§ **The problem**
Please change "Where should I click to" to "Which spot should I click to" everywhere it occurs in the rows below, and repeat the rows with nothing else altered.

(Rows on target coordinates)
····················
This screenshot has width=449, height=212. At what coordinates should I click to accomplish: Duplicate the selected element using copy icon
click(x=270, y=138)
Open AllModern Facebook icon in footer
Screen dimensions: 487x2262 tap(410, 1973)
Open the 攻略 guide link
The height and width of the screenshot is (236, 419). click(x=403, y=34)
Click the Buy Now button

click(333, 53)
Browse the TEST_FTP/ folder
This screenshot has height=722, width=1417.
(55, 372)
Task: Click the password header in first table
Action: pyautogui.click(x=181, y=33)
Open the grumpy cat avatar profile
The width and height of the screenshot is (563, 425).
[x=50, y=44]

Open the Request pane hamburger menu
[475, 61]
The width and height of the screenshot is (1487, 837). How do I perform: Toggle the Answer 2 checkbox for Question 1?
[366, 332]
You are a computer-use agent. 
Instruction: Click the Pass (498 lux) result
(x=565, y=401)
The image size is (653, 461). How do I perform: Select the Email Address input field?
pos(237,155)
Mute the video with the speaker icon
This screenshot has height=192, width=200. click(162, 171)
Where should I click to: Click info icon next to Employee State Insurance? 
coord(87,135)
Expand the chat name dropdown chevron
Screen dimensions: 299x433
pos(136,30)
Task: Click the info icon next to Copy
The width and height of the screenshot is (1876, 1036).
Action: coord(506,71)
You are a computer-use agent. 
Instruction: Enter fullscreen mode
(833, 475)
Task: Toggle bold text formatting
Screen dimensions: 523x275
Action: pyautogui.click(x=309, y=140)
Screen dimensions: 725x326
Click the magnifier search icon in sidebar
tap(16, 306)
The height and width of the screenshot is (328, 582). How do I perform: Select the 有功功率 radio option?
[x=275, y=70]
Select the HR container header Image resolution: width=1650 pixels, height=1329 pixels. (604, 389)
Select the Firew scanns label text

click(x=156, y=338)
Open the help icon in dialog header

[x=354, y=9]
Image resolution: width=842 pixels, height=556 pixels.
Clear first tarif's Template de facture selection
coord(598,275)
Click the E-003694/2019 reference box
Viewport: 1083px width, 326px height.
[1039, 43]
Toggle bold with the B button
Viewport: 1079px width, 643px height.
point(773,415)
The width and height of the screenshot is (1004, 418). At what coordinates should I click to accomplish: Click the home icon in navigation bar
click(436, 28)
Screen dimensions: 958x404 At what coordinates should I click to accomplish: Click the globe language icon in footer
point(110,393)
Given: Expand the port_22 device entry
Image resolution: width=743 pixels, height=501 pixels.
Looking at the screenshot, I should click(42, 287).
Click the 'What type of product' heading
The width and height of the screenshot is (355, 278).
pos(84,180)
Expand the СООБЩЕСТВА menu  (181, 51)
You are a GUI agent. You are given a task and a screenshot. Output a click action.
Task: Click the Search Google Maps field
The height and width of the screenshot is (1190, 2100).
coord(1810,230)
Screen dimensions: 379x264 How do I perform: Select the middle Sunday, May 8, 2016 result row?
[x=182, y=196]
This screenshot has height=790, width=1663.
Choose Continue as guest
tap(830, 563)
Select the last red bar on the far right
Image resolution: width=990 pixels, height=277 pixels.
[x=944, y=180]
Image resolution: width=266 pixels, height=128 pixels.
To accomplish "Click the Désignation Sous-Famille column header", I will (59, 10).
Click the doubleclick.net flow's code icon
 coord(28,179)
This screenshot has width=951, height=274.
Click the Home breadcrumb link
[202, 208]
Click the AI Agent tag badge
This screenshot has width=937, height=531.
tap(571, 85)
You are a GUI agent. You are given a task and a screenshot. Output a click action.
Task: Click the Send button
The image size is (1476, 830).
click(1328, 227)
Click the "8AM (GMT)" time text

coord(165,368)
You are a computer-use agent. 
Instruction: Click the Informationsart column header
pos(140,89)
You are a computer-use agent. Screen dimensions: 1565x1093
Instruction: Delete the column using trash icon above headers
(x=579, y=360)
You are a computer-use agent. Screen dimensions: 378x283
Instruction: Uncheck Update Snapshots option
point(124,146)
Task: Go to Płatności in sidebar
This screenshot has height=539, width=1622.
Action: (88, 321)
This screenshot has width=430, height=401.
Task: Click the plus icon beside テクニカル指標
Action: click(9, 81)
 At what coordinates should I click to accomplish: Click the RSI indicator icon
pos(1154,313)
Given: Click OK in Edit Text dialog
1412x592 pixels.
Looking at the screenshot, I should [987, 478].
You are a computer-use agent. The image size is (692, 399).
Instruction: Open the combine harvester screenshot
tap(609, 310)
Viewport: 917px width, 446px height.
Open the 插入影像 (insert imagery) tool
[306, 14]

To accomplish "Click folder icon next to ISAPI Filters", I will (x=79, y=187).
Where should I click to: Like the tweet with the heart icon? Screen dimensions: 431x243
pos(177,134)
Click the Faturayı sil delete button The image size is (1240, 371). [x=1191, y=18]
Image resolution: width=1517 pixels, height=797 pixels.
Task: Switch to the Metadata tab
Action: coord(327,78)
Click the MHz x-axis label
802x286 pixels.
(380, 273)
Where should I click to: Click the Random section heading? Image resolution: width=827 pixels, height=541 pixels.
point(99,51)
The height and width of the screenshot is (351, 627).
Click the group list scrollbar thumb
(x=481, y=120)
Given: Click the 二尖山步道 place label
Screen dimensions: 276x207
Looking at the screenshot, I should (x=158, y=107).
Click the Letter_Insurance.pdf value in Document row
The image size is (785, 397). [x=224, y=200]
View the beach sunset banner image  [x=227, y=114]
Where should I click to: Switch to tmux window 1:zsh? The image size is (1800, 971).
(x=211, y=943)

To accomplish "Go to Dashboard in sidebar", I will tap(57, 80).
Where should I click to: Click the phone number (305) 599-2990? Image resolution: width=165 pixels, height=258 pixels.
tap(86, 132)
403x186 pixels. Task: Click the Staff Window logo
····················
§ **Answer for the task**
This screenshot has width=449, height=212. At what coordinates should I click to accomplish: Duplicate the selected element using copy icon
click(x=270, y=138)
Open AllModern Facebook icon in footer
Screen dimensions: 487x2262 tap(410, 1973)
Open the 攻略 guide link
The height and width of the screenshot is (236, 419). click(x=403, y=34)
Click the Buy Now button

click(333, 53)
Browse the TEST_FTP/ folder
This screenshot has height=722, width=1417.
(55, 372)
Task: Click the password header in first table
Action: pyautogui.click(x=181, y=33)
Open the grumpy cat avatar profile
The width and height of the screenshot is (563, 425).
[x=50, y=44]

Open the Request pane hamburger menu
[475, 61]
The width and height of the screenshot is (1487, 837). How do I perform: Toggle the Answer 2 checkbox for Question 1?
[366, 332]
You are a computer-use agent. 
Instruction: Click the Pass (498 lux) result
(x=565, y=401)
The image size is (653, 461). How do I perform: Select the Email Address input field?
pos(237,155)
Mute the video with the speaker icon
This screenshot has height=192, width=200. click(162, 171)
Which spot should I click to: Click info icon next to Employee State Insurance? 
coord(87,135)
Expand the chat name dropdown chevron
Screen dimensions: 299x433
pos(136,30)
Task: Click the info icon next to Copy
The width and height of the screenshot is (1876, 1036).
Action: coord(506,71)
You are a computer-use agent. 
Instruction: Enter fullscreen mode
(833, 475)
Task: Toggle bold text formatting
Screen dimensions: 523x275
Action: pyautogui.click(x=309, y=140)
Screen dimensions: 725x326
Click the magnifier search icon in sidebar
tap(16, 306)
The height and width of the screenshot is (328, 582). How do I perform: Select the 有功功率 radio option?
[x=275, y=70]
Select the HR container header Image resolution: width=1650 pixels, height=1329 pixels. (604, 389)
Select the Firew scanns label text

click(x=156, y=338)
Open the help icon in dialog header

[x=354, y=9]
Image resolution: width=842 pixels, height=556 pixels.
Clear first tarif's Template de facture selection
coord(598,275)
Click the E-003694/2019 reference box
Viewport: 1083px width, 326px height.
[1039, 43]
Toggle bold with the B button
Viewport: 1079px width, 643px height.
point(773,415)
The width and height of the screenshot is (1004, 418). At what coordinates should I click to accomplish: Click the home icon in navigation bar
click(436, 28)
Screen dimensions: 958x404 At what coordinates should I click to accomplish: Click the globe language icon in footer
point(110,393)
Given: Expand the port_22 device entry
Image resolution: width=743 pixels, height=501 pixels.
Looking at the screenshot, I should click(42, 287).
Click the 'What type of product' heading
The width and height of the screenshot is (355, 278).
pos(84,180)
Expand the СООБЩЕСТВА menu  (181, 51)
You are a GUI agent. You are given a task and a screenshot. Output a click action.
Task: Click the Search Google Maps field
The height and width of the screenshot is (1190, 2100).
coord(1810,230)
Screen dimensions: 379x264 How do I perform: Select the middle Sunday, May 8, 2016 result row?
[x=182, y=196]
This screenshot has height=790, width=1663.
Choose Continue as guest
tap(830, 563)
Select the last red bar on the far right
Image resolution: width=990 pixels, height=277 pixels.
[x=944, y=180]
Image resolution: width=266 pixels, height=128 pixels.
To accomplish "Click the Désignation Sous-Famille column header", I will (59, 10).
Click the doubleclick.net flow's code icon
 coord(28,179)
This screenshot has width=951, height=274.
Click the Home breadcrumb link
[202, 208]
Click the AI Agent tag badge
This screenshot has width=937, height=531.
tap(571, 85)
You are a GUI agent. You are given a task and a screenshot. Output a click action.
Task: Click the Send button
The image size is (1476, 830).
click(1328, 227)
Click the "8AM (GMT)" time text

coord(165,368)
You are a computer-use agent. 
Instruction: Click the Informationsart column header
pos(140,89)
You are a computer-use agent. Screen dimensions: 1565x1093
Instruction: Delete the column using trash icon above headers
(x=579, y=360)
You are a computer-use agent. Screen dimensions: 378x283
Instruction: Uncheck Update Snapshots option
point(124,146)
Task: Go to Płatności in sidebar
This screenshot has height=539, width=1622.
Action: (88, 321)
This screenshot has width=430, height=401.
Task: Click the plus icon beside テクニカル指標
Action: click(9, 81)
 At what coordinates should I click to accomplish: Click the RSI indicator icon
pos(1154,313)
Given: Click OK in Edit Text dialog
1412x592 pixels.
Looking at the screenshot, I should [987, 478].
You are a computer-use agent. The image size is (692, 399).
Instruction: Open the combine harvester screenshot
tap(609, 310)
Viewport: 917px width, 446px height.
Open the 插入影像 (insert imagery) tool
[306, 14]

To accomplish "Click folder icon next to ISAPI Filters", I will (x=79, y=187).
Which spot should I click to: Like the tweet with the heart icon? Screen dimensions: 431x243
pos(177,134)
Click the Faturayı sil delete button The image size is (1240, 371). [x=1191, y=18]
Image resolution: width=1517 pixels, height=797 pixels.
Task: Switch to the Metadata tab
Action: coord(327,78)
Click the MHz x-axis label
802x286 pixels.
(380, 273)
Which spot should I click to: Click the Random section heading? Image resolution: width=827 pixels, height=541 pixels.
point(99,51)
The height and width of the screenshot is (351, 627).
Click the group list scrollbar thumb
(x=481, y=120)
Given: Click the 二尖山步道 place label
Screen dimensions: 276x207
Looking at the screenshot, I should (x=158, y=107).
Click the Letter_Insurance.pdf value in Document row
The image size is (785, 397). [x=224, y=200]
View the beach sunset banner image  [x=227, y=114]
Which spot should I click to: Switch to tmux window 1:zsh? The image size is (1800, 971).
(x=211, y=943)

To accomplish "Go to Dashboard in sidebar", I will tap(57, 80).
Which spot should I click to: Click the phone number (305) 599-2990? Image resolution: width=165 pixels, height=258 pixels.
tap(86, 132)
403x186 pixels. Task: Click the Staff Window logo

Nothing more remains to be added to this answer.